Goal of the exercise - Copy every line of the listing below verbatim.

Saved data entries -
# # # # # # #

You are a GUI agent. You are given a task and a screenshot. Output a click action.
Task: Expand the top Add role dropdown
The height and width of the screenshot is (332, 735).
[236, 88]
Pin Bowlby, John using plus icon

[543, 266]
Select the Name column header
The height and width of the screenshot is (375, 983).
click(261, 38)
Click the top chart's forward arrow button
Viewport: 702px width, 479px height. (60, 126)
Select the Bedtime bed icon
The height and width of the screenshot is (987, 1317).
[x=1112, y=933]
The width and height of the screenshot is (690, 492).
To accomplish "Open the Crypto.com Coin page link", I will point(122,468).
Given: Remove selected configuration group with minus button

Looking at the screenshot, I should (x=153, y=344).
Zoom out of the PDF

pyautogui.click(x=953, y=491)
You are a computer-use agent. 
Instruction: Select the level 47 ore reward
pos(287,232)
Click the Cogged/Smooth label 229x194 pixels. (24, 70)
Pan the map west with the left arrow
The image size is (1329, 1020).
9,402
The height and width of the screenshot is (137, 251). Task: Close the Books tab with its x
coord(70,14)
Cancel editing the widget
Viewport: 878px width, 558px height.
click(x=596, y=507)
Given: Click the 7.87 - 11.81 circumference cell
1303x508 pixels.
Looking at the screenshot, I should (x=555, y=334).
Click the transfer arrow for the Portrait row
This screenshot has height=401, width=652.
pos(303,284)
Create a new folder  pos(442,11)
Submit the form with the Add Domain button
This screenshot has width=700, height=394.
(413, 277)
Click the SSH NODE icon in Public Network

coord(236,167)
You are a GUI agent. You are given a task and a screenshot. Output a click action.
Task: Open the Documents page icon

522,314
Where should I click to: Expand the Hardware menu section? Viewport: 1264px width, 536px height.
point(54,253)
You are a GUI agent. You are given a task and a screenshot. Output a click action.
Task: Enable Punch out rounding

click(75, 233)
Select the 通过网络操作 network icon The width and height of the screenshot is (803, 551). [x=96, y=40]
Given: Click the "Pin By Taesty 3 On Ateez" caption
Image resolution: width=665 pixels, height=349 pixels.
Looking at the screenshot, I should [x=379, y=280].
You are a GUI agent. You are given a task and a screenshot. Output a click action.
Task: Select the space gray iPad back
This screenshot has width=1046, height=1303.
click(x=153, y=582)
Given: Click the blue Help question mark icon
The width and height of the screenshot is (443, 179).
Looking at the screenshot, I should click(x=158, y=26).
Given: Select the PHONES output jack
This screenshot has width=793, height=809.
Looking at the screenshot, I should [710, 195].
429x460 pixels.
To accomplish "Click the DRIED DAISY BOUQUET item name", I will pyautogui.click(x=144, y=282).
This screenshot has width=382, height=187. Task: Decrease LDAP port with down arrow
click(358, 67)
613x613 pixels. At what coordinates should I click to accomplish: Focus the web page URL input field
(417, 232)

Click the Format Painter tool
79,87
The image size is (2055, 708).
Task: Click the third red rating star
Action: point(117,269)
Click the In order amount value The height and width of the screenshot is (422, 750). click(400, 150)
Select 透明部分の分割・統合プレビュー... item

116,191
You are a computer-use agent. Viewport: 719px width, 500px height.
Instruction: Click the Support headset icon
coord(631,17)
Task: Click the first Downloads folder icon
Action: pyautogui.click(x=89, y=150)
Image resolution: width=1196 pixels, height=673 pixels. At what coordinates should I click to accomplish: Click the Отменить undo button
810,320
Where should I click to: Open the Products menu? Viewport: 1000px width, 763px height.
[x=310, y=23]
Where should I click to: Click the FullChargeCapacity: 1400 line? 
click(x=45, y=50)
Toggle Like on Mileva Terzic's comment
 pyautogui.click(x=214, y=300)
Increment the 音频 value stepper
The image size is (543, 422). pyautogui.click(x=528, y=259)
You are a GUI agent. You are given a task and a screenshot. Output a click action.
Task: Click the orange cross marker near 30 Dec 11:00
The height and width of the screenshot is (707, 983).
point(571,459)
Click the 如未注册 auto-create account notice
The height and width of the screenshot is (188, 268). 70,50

# # # # # # #

Problem solution -
You are a GUI agent. You are given a task and a screenshot. Output a click action.
Task: Expand the top Add role dropdown
The height and width of the screenshot is (332, 735).
[236, 88]
Pin Bowlby, John using plus icon

[543, 266]
Select the Name column header
The height and width of the screenshot is (375, 983).
click(261, 38)
Click the top chart's forward arrow button
Viewport: 702px width, 479px height. (60, 126)
Select the Bedtime bed icon
The height and width of the screenshot is (987, 1317).
[x=1112, y=933]
The width and height of the screenshot is (690, 492).
To accomplish "Open the Crypto.com Coin page link", I will point(122,468).
Given: Remove selected configuration group with minus button

Looking at the screenshot, I should (x=153, y=344).
Zoom out of the PDF

pyautogui.click(x=953, y=491)
You are a computer-use agent. 
Instruction: Select the level 47 ore reward
pos(287,232)
Click the Cogged/Smooth label 229x194 pixels. (24, 70)
Pan the map west with the left arrow
The image size is (1329, 1020).
9,402
The height and width of the screenshot is (137, 251). Task: Close the Books tab with its x
coord(70,14)
Cancel editing the widget
Viewport: 878px width, 558px height.
click(x=596, y=507)
Given: Click the 7.87 - 11.81 circumference cell
1303x508 pixels.
Looking at the screenshot, I should (x=555, y=334).
Click the transfer arrow for the Portrait row
This screenshot has height=401, width=652.
pos(303,284)
Create a new folder  pos(442,11)
Submit the form with the Add Domain button
This screenshot has width=700, height=394.
(413, 277)
Click the SSH NODE icon in Public Network

coord(236,167)
You are a GUI agent. You are given a task and a screenshot. Output a click action.
Task: Open the Documents page icon

522,314
Where should I click to: Expand the Hardware menu section? Viewport: 1264px width, 536px height.
point(54,253)
You are a GUI agent. You are given a task and a screenshot. Output a click action.
Task: Enable Punch out rounding

click(75, 233)
Select the 通过网络操作 network icon The width and height of the screenshot is (803, 551). [x=96, y=40]
Given: Click the "Pin By Taesty 3 On Ateez" caption
Image resolution: width=665 pixels, height=349 pixels.
Looking at the screenshot, I should [x=379, y=280].
You are a GUI agent. You are given a task and a screenshot. Output a click action.
Task: Select the space gray iPad back
This screenshot has width=1046, height=1303.
click(x=153, y=582)
Given: Click the blue Help question mark icon
The width and height of the screenshot is (443, 179).
Looking at the screenshot, I should click(x=158, y=26).
Given: Select the PHONES output jack
This screenshot has width=793, height=809.
Looking at the screenshot, I should [710, 195].
429x460 pixels.
To accomplish "Click the DRIED DAISY BOUQUET item name", I will pyautogui.click(x=144, y=282).
This screenshot has width=382, height=187. Task: Decrease LDAP port with down arrow
click(358, 67)
613x613 pixels. At what coordinates should I click to accomplish: Focus the web page URL input field
(417, 232)

Click the Format Painter tool
79,87
The image size is (2055, 708).
Task: Click the third red rating star
Action: point(117,269)
Click the In order amount value The height and width of the screenshot is (422, 750). click(400, 150)
Select 透明部分の分割・統合プレビュー... item

116,191
You are a computer-use agent. Viewport: 719px width, 500px height.
Instruction: Click the Support headset icon
coord(631,17)
Task: Click the first Downloads folder icon
Action: pyautogui.click(x=89, y=150)
Image resolution: width=1196 pixels, height=673 pixels. At what coordinates should I click to accomplish: Click the Отменить undo button
810,320
Where should I click to: Open the Products menu? Viewport: 1000px width, 763px height.
[x=310, y=23]
Where should I click to: Click the FullChargeCapacity: 1400 line? 
click(x=45, y=50)
Toggle Like on Mileva Terzic's comment
 pyautogui.click(x=214, y=300)
Increment the 音频 value stepper
The image size is (543, 422). pyautogui.click(x=528, y=259)
You are a GUI agent. You are given a task and a screenshot. Output a click action.
Task: Click the orange cross marker near 30 Dec 11:00
The height and width of the screenshot is (707, 983).
point(571,459)
Click the 如未注册 auto-create account notice
The height and width of the screenshot is (188, 268). 70,50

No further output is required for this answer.